Lula am Donnerstag vor Medienleuten.

Foto: EPA / Andre Borges

Brasília – Nach dem Sturm radikaler Anhänger des früheren brasilianischen Präsidenten Jair Bolsonaro auf das Regierungsviertel in Brasília hat Staatschef Luiz Inácio Lula da Silva Teilen der Polizei und des Militärs eine Zusammenarbeit mit den gewalttätigen Demonstranten vorgeworfen. Viele Leute innerhalb der Militärpolizei des Bundesdistrikts und der Streitkräfte hätten mit den Angreifern konspiriert, sagte Lula am Donnerstag laut dem Nachrichtenportal G1 vor Journalisten.

Beispielsweise sei den gewalttätigen Demonstranten die Tür zum Regierungssitz Palácio do Planalto geöffnet worden. "Wir werden das in aller Ruhe untersuchen und herausfinden, was wirklich passiert ist", kündigte Lula an.

Mitarbeiter im Präsidentenpalast werden überprüft

Am Sonntag hatten Tausende Bolsonaro-Anhänger das Regierungsviertel in Brasília gestürmt. Sie brachten kurzzeitig die Schaltzentralen der wichtigsten Staatsgewalten des Landes unter ihre Kontrolle, randalierten in Büros und Sitzungssälen und hinterließen eine Spur der Zerstörung. Auf Videos war zu sehen, wie Polizisten sich mit Bolsonaro-Anhängern unterhielten und beim Angriff auf den Kongress zunächst nicht eingriffen. Erst nach Stunden brachten die Sicherheitskräfte die Lage wieder unter Kontrolle.

Lula kündigte zudem eine Überprüfung der Mitarbeiter im Präsidentenpalast an. Der Ex-Militär Bolsonaro hatte während seiner Amtszeit zahlreiche Offiziere in die Regierungszentrale geholt. "Wir wollen sehen, ob wir das korrigieren und sie durch Laufbahn-Beamte ersetzen können, damit das hier wieder eine zivile Regierung wird", sagte der Staatschef.

Brasilianer machen Bolsonaro verantwortlich

Gut die Hälfte der Brasilianer macht Bolsonaro für den Angriff auf das Regierungsviertel verantwortlich. In einer am Donnerstag veröffentlichten Umfrage des Meinungsforschungsinstituts Datafolha sagten 55 Prozent der Befragten, der rechte Ex-Staatschef stecke hinter dem Sturm seiner Anhänger auf den Kongress, den Regierungssitzung und den Obersten Gerichtshof. 39 Prozent der Befragten sagten demnach, Bolsonaro trage keine Verantwortung.
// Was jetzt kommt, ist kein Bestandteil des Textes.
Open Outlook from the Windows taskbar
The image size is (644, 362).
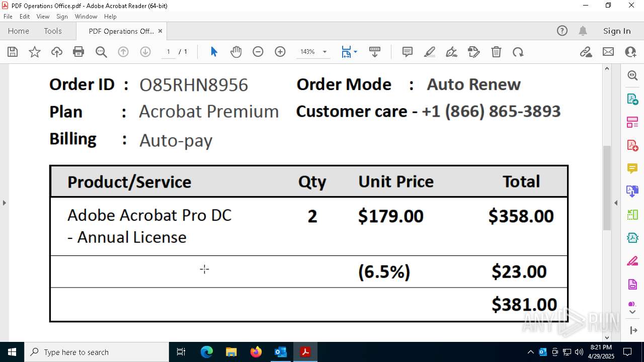[280, 352]
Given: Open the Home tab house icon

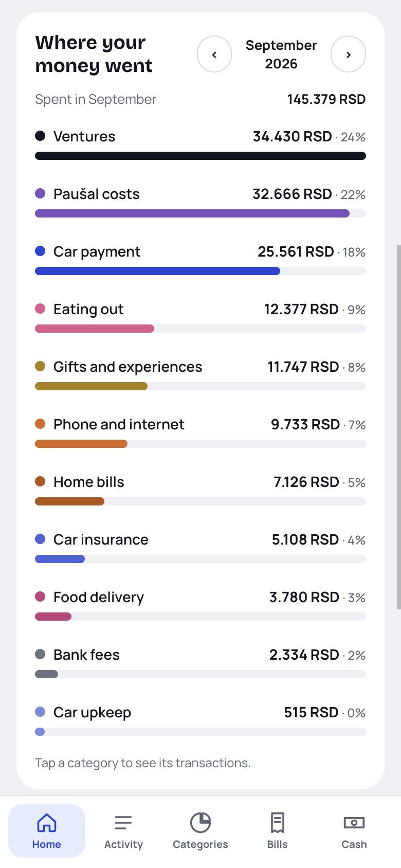Looking at the screenshot, I should (x=47, y=822).
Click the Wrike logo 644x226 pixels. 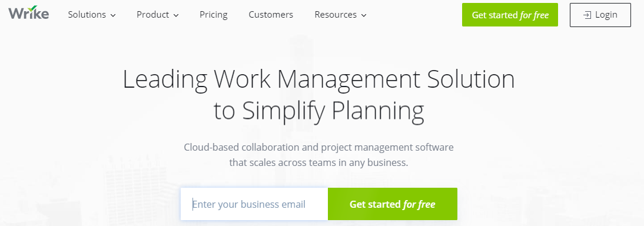(28, 13)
Bolsonaro hatte im vergangenen Oktober die Stichwahl gegen Lula da Silva verloren. Allerdings streute er immer wieder Zweifel am Wahlsystem und räumte seine Niederlage nie ausdrücklich ein. Seine radikalen Anhänger blockierten daraufhin Straßen und riefen die Streitkräfte zu einem Militärputsch zugunsten von Bolsonaro auf.

Bereits zwei Tage vor dem Ende seiner Amtszeit an Neujahr reiste der Ex-Militär mit seiner Familie in die USA. Lula warf seinem Vorgänger vor, seine Anhänger aufgestachelt zu haben. Der ehemalige Präsident wies die Anschuldigungen zurück. (APA, 12.1.2023)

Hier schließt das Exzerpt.